(Material to process)
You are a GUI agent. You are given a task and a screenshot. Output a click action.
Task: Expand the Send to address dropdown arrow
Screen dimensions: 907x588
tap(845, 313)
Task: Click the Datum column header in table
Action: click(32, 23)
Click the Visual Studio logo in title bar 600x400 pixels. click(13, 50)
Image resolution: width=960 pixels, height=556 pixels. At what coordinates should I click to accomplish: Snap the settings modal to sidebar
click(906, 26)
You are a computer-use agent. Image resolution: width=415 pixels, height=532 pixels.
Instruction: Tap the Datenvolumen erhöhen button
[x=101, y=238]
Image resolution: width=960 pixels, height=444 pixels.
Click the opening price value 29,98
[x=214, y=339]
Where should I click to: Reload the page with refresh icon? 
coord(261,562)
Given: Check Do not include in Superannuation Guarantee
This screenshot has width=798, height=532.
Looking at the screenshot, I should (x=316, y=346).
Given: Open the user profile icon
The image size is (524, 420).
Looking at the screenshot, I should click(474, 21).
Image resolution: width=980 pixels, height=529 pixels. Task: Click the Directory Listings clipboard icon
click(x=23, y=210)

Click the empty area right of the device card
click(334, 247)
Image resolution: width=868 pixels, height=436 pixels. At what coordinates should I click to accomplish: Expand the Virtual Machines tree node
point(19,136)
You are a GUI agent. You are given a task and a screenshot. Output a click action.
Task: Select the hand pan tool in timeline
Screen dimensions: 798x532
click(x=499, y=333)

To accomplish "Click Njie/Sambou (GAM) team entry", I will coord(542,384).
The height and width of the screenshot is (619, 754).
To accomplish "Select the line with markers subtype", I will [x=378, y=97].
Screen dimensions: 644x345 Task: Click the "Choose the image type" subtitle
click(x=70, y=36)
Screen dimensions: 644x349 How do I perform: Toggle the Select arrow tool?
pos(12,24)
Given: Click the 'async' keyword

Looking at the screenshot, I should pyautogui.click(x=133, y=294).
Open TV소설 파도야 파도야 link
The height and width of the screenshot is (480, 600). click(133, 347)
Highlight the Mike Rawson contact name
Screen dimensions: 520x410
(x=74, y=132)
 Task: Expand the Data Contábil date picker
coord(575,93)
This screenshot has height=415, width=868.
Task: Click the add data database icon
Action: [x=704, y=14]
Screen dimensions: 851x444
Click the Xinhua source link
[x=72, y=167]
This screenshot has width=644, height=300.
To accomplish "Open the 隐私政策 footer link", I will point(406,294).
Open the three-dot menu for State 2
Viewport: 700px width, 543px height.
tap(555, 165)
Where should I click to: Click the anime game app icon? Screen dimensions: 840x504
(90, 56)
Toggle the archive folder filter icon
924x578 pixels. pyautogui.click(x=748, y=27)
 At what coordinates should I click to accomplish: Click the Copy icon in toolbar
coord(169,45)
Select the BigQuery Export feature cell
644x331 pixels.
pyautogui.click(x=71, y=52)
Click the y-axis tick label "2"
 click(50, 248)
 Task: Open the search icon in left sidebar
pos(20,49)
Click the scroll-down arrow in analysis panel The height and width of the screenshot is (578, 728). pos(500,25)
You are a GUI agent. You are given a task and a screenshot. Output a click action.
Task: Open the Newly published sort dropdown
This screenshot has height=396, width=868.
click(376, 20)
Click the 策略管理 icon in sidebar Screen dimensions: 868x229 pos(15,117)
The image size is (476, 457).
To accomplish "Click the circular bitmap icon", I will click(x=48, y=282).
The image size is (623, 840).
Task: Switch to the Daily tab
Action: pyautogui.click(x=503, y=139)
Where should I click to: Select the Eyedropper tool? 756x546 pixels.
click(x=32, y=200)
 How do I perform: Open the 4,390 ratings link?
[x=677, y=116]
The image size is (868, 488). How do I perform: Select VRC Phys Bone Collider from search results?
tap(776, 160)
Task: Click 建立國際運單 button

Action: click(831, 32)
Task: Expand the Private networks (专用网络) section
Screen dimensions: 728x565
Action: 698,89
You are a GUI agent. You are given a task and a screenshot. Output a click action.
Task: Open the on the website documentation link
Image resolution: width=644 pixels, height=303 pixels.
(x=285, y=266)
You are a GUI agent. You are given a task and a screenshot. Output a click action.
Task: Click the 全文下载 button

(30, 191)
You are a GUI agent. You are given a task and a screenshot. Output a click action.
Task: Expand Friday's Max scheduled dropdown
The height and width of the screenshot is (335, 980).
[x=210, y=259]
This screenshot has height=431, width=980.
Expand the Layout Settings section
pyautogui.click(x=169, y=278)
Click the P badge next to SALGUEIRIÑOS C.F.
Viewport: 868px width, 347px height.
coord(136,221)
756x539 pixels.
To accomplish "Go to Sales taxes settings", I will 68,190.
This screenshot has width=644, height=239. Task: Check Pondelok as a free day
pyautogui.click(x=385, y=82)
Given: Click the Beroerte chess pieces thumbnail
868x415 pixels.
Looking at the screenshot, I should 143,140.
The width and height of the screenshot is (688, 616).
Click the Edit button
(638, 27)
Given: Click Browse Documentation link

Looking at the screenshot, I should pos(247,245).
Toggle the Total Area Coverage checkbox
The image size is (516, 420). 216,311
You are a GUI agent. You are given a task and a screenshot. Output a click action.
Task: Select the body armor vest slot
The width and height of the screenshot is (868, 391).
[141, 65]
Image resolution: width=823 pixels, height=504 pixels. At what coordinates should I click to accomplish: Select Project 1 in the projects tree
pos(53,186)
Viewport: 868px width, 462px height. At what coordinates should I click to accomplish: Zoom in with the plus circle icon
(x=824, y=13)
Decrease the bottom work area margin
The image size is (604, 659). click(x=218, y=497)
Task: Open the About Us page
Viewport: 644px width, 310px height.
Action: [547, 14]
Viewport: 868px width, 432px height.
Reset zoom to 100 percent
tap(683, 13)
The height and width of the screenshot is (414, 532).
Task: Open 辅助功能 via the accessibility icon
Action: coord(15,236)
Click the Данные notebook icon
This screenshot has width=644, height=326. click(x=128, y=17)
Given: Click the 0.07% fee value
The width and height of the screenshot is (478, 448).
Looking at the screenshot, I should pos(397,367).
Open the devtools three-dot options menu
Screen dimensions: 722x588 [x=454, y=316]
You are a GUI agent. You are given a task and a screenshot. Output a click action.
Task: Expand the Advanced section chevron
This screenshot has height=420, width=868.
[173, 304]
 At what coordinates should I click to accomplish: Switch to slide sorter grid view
(End Material to process)
### Task prompt
The output should be exactly the lines above from the line containing "Image resolution: width=644" to the line containing "Viewport: 868px width, 432px height.", inclusive, with no other lines.

### Finished exercise
Image resolution: width=644 pixels, height=303 pixels.
(x=285, y=266)
You are a GUI agent. You are given a task and a screenshot. Output a click action.
Task: Click the 全文下载 button

(30, 191)
You are a GUI agent. You are given a task and a screenshot. Output a click action.
Task: Expand Friday's Max scheduled dropdown
The height and width of the screenshot is (335, 980).
[x=210, y=259]
This screenshot has height=431, width=980.
Expand the Layout Settings section
pyautogui.click(x=169, y=278)
Click the P badge next to SALGUEIRIÑOS C.F.
Viewport: 868px width, 347px height.
coord(136,221)
756x539 pixels.
To accomplish "Go to Sales taxes settings", I will 68,190.
This screenshot has width=644, height=239. Task: Check Pondelok as a free day
pyautogui.click(x=385, y=82)
Given: Click the Beroerte chess pieces thumbnail
868x415 pixels.
Looking at the screenshot, I should 143,140.
The width and height of the screenshot is (688, 616).
Click the Edit button
(638, 27)
Given: Click Browse Documentation link

Looking at the screenshot, I should pos(247,245).
Toggle the Total Area Coverage checkbox
The image size is (516, 420). 216,311
You are a GUI agent. You are given a task and a screenshot. Output a click action.
Task: Select the body armor vest slot
The width and height of the screenshot is (868, 391).
[141, 65]
Image resolution: width=823 pixels, height=504 pixels. At what coordinates should I click to accomplish: Select Project 1 in the projects tree
pos(53,186)
Viewport: 868px width, 462px height. At what coordinates should I click to accomplish: Zoom in with the plus circle icon
(x=824, y=13)
Decrease the bottom work area margin
The image size is (604, 659). click(x=218, y=497)
Task: Open the About Us page
Viewport: 644px width, 310px height.
Action: [547, 14]
Viewport: 868px width, 432px height.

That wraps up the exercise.